There are two questions related to the gradient descent algorithm.
  1. What step size should we choose? If our step size is too small, it takes long to reach the bottom. But if our step size is too big, we may step over the bottom and miss it forever.
  2. What initial position (i.e. weights, biases) should we choose? We must start from somewhere. A set of parameters of weights and biases in the artificial neural network gives an initial position.
The rough answer I have for these two questions at the moment is to do some experiments. I guess as our experiences grow, we can make a better judgment on these two choices easier. Moreover, some scientific approach may be found in the literature.

There is one question related to the cost function.
  1. Why do we favor the quadratic format of the difference between predicted output and actual value as the cost function?
The first reason must be that it can help measure the prediction accuracy. For other reasons, when Michael Nielsen talks about the issue why we introduce the quadratic cost in this book, he mentions that the quadratic function is smooth and easy to figure out how to make small changes on weights and biases in order to improve the output.

Backpropagation Algorithm

The backpropagation algorithm is a set of rules to update the weights and biases of an artificial neural network by partitioning the prediction error into all neurons with the aid of gradient descent on each neuron.

Chapter 7 Neural Networks in the book Discovering Knowledge in Data: An Introduction to Data Mining illustrates a simple example how to perform backpropagation manually in the neural network by hand.

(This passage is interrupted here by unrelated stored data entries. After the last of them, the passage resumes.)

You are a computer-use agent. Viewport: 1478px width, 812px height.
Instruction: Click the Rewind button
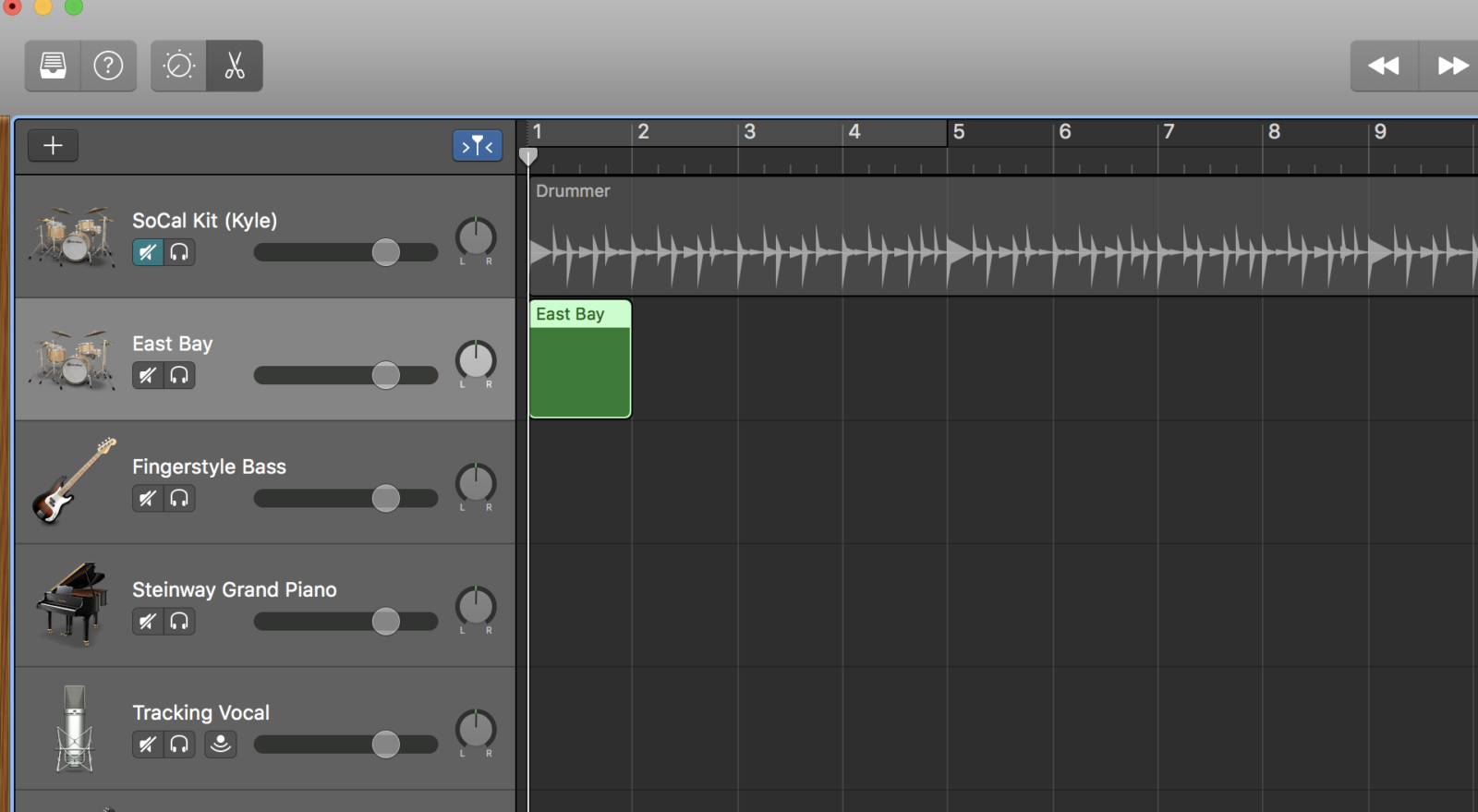tap(1383, 66)
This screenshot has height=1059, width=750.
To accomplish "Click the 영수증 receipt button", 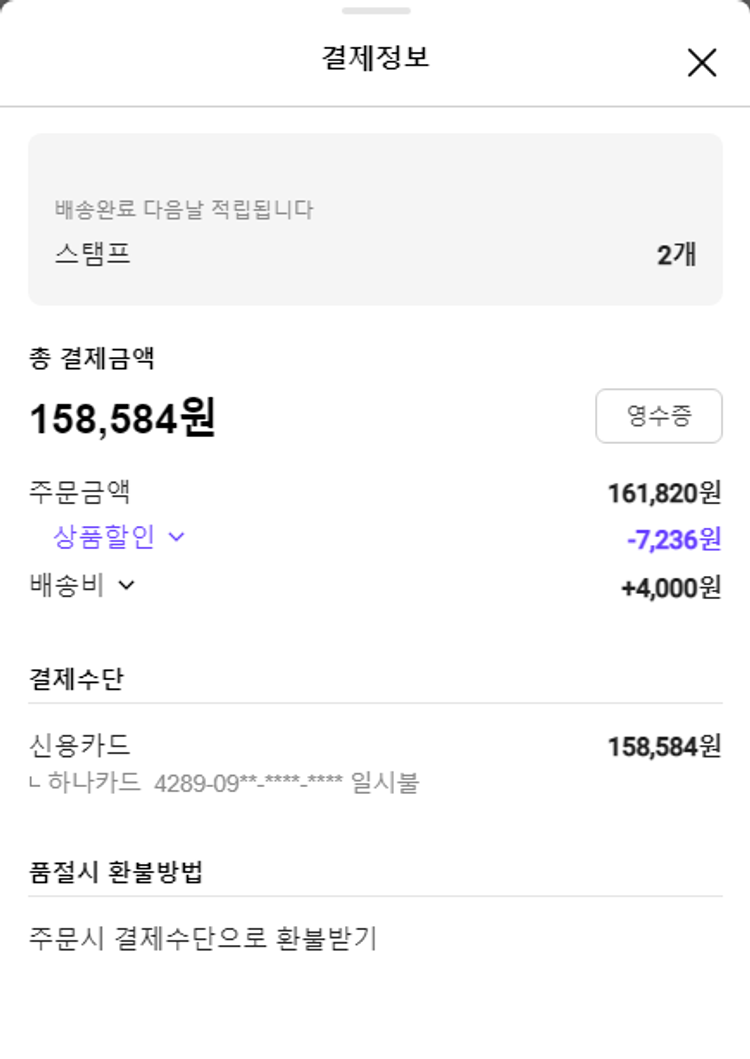I will pos(658,416).
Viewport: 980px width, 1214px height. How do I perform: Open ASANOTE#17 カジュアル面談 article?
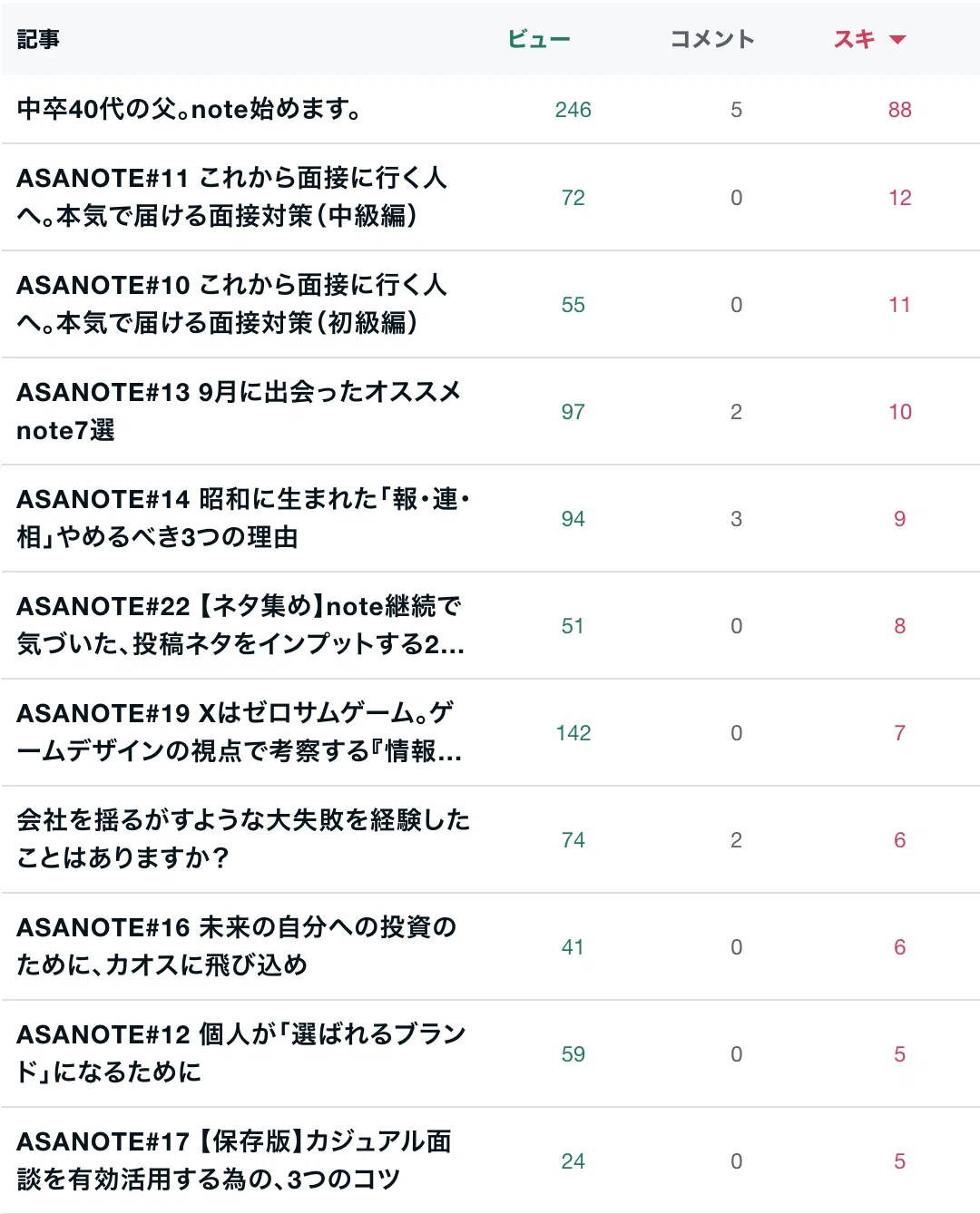click(234, 1160)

Artificial Neural Network Architecture

In the construction process of an artificial neural network, there are two hard questions related to hidden layers, compared to the input layer and output layer. Note that the input layer can be decided based on the feature engineering and the output layer is pretty straightforward.
  1. How many hidden layers should we include in order to achieve the best?
  2. How many neurons should we include in each hidden layer?

More sigmoid hidden layers and neurons will add the capacity of the neural network but will also tend to cause overfitting.

Many tutorials mention that some heuristics help. I guess it really takes lots of experiments and domain knowledge to make a quite good choice.